Cacharel: After seeing hundreds of serious black suits in New York and Milan, is the fashion world hungry for some color, whimsy and humor? You bet, which is why editors and retailers are lapping up the sweet, lighthearted output of this French house. In their second season of revamping Cacharel, Brit duo Suzanne Clements and Inacio Ribeiro continue to inject a strong dose of fashion — and fun — into this affordable line. For fall, they knocked the wind out of couture hautiness, sending models down a topsy-turvy runway set with two-dimensional, cartoonish chairs.
The trompe l’oeil effects extended to the clothes, too. Clements and Ribeiro strung two-dimensional sequined pearls on a sleeveless gray T-shirt and drew pleats and belts on plain sweaters, dresses and even a suede trench coat. The looks were young, sexy and easy to like, from blouses printed to resemble Western shirts to ruffled dresses in colorful checked chiffon. And it wasn’t all kid’s play. There were some solid clothes for grown-ups, too, including sharply tailored corduroy pantsuits and cocktail dresses and skirts in tiered bands of chiffon.

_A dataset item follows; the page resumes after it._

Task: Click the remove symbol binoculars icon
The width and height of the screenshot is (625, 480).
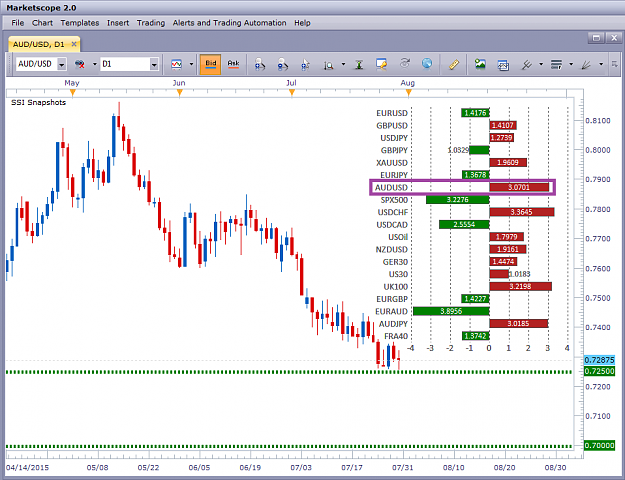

Richard Edwards: Face it. Fine men’s tailoring may be an art form, but designing clothes for women is just more fun. Who among those charged with creating successful men’s wear doesn’t secretly hanker for a little ruching, some playful pleating or even a smattering of smocking every now and again? Though they didn’t refrain from showing off a whole lot of clever tailoring, Richard Bengtsson and Edward Pavlick, of the men’s label Richard Edwards, worked those rudiments of femininity into their polished debut collection with relish.

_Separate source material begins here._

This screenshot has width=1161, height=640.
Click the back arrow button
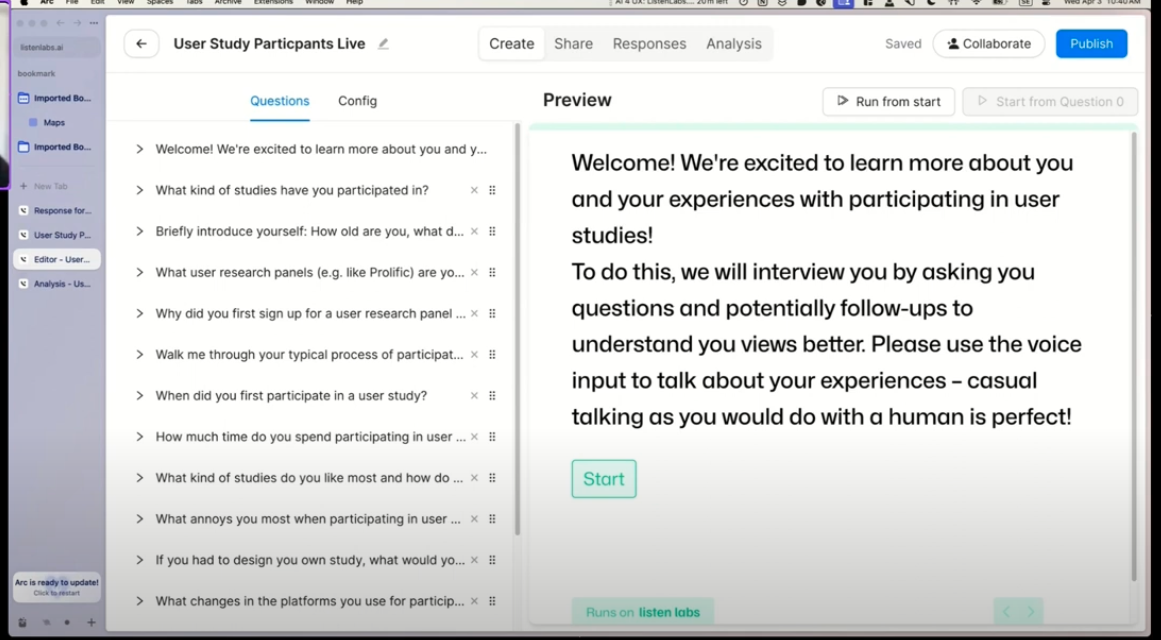click(141, 44)
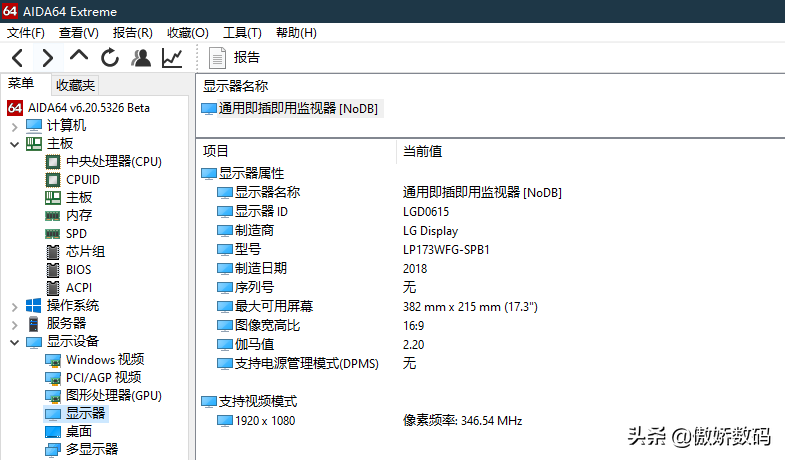Open the user profile icon in toolbar

[141, 58]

Besides wispy knit turtlenecks and stiff satin skirts that were cool and clean as could be, the two eased themselves into the women’s game, gracing an organza blouse with knife-sharp band of pleats and setting others at a diagonal across the front of a simple dress like a sash. They used smocking to create curves at the waist of a plunge-necked leather dresses while tops and revved-up skirts had subtle ruching at the hip. None of it was as sporty as the capsule collection the designers showed alongside their men’s wear last season, but it had the tidy, modern look that has reeled in their fans in the men’s department.